In a recent correspondence with MarriagEquality, one of its co-chairs stated that they ‘are about the RIGHT TO CHOOSE’ ( sic), but Grainne Healy’s recent article in GCN states exactly and dogmatically the opposite. In it she argues that marriage is the only vehicle for equality and that other forms of civil partnerships for gay and straight couples will be easier to develop from that basis, but she does not say how or why she thinks that can happen, nor does she commit MarriagEquality to pursuing that end. Surely, if marriage is reinforced as the traditional institution by which all are expected to regularise their partnerships it will be even harder to unseat it as the only available form of regularisation. Healy uses the ‘back of the bus’ analogy for equality, rationalising that any other form of partnership recognition only moves us at best to the middle of the bus. The article pre-supposes that we all want to be on the same bus and that it is the only form of transportation to a state of fairness and equal treatment.

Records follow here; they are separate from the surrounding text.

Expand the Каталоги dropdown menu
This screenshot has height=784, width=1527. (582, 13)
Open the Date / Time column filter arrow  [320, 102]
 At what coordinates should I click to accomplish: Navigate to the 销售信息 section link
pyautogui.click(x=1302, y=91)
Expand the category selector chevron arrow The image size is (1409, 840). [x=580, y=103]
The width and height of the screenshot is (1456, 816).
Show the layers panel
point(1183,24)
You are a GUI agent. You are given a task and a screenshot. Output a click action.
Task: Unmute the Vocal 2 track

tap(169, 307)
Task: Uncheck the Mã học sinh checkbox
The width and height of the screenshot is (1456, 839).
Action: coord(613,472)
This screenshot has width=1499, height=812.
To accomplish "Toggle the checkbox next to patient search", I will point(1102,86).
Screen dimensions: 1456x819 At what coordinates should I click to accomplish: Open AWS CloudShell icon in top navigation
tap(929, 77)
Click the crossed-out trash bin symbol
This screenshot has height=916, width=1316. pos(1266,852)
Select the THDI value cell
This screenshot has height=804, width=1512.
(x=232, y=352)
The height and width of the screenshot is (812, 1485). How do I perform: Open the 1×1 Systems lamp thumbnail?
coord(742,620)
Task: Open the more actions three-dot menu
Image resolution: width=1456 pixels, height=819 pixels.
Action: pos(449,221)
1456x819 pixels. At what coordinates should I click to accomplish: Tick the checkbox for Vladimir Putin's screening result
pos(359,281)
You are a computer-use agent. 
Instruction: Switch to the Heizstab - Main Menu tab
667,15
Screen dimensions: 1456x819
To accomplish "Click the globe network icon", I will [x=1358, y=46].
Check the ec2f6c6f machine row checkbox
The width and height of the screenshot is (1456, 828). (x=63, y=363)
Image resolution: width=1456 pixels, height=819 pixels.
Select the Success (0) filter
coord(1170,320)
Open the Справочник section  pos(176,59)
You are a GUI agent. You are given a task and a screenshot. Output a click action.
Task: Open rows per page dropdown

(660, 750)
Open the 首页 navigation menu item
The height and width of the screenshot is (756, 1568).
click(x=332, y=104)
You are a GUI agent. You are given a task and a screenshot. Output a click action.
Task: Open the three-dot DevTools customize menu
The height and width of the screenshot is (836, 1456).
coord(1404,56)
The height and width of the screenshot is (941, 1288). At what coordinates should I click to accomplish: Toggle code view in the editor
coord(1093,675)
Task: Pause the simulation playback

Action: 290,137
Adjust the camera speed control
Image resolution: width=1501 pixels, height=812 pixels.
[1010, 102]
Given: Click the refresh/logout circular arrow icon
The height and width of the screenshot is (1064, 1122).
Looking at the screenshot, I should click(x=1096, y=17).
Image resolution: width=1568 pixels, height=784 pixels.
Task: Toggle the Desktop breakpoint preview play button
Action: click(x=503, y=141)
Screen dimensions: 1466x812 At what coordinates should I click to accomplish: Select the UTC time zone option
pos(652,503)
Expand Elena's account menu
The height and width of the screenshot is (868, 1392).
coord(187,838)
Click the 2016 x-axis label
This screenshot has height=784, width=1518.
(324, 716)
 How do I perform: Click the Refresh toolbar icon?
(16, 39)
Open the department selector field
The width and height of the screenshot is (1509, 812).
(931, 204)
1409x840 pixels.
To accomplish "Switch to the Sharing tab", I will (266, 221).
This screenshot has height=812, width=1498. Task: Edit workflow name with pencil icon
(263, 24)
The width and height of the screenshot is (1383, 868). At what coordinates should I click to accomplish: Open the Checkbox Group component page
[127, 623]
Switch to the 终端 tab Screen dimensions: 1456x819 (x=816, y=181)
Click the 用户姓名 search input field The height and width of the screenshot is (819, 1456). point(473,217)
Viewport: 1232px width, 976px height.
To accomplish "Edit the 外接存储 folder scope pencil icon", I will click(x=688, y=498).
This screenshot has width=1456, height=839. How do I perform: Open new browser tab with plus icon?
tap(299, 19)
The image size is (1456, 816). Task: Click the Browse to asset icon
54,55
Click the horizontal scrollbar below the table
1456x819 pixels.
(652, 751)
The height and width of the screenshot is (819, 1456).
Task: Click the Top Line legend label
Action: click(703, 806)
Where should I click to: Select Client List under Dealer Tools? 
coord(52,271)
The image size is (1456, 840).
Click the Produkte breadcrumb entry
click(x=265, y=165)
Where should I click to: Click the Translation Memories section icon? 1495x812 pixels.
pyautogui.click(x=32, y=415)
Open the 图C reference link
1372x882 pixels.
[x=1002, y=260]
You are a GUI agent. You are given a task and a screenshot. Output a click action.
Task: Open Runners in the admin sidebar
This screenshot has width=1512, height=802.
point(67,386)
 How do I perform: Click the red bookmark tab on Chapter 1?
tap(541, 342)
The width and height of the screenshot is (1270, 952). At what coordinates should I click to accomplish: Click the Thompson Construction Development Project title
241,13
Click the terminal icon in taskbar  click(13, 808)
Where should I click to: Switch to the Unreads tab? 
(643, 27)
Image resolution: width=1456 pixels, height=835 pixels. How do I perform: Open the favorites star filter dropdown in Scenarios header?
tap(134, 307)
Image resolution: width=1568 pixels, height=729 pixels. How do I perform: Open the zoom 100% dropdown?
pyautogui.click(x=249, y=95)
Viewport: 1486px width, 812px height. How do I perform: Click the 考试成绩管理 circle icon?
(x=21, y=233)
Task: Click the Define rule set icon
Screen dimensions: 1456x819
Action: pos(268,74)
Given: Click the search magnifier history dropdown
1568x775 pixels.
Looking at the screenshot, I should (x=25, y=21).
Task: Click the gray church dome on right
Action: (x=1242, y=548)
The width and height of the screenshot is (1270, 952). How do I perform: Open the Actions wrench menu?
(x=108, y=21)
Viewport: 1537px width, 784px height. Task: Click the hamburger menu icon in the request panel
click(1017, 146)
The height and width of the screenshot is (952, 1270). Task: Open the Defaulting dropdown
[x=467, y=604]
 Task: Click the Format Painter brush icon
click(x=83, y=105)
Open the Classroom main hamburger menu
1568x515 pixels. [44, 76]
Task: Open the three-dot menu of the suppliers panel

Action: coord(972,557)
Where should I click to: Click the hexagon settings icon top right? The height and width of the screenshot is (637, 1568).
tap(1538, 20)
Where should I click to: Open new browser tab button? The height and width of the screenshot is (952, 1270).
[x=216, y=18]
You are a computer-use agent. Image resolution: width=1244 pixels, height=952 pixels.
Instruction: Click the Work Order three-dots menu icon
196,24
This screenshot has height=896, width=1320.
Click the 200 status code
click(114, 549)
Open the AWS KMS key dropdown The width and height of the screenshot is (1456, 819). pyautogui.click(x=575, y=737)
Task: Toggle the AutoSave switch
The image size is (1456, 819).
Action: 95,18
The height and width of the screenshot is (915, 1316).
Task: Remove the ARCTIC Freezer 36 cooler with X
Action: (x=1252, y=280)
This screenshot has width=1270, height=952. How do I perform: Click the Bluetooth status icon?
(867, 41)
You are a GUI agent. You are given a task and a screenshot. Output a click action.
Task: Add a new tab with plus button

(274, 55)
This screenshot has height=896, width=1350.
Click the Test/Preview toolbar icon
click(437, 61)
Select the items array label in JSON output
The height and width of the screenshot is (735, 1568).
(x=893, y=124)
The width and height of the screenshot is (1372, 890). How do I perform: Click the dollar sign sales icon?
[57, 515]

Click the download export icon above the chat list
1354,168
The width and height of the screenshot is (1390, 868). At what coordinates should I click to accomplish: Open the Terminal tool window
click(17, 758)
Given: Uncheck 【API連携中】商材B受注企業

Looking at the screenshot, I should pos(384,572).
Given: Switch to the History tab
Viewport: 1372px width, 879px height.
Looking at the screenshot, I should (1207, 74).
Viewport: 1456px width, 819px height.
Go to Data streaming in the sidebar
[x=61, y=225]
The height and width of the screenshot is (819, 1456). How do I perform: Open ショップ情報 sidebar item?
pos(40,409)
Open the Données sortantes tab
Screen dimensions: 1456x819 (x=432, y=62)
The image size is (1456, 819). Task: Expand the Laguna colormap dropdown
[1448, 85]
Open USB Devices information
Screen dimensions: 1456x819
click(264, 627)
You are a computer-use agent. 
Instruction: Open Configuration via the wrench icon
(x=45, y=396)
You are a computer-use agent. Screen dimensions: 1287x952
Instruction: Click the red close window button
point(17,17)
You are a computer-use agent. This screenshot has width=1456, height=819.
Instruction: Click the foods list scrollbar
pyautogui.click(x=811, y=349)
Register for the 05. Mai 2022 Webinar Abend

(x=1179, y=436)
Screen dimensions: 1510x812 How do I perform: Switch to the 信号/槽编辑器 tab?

If we truly respect the right to choose then the challenge for progressive activists is to focus on winning the social and economic supports which reflect family and household diversity and the range of choices and arrangements that we enter into. To do that we need a broader vision of social justice, than the single-tracked confining of our lives into the narrow template of marriage.

Marie Mulholland was Convenor of the ICCL working group which produced the Report, Equality for All Families ( 2006) From 2000-2002 as a Development Officer for the Equality Authority she had responsibility for developing work on the sexual orientation ground and producing the Equality Authority report, Implementing Equality for Lesbians, Gays and Bisexuals ( 2002).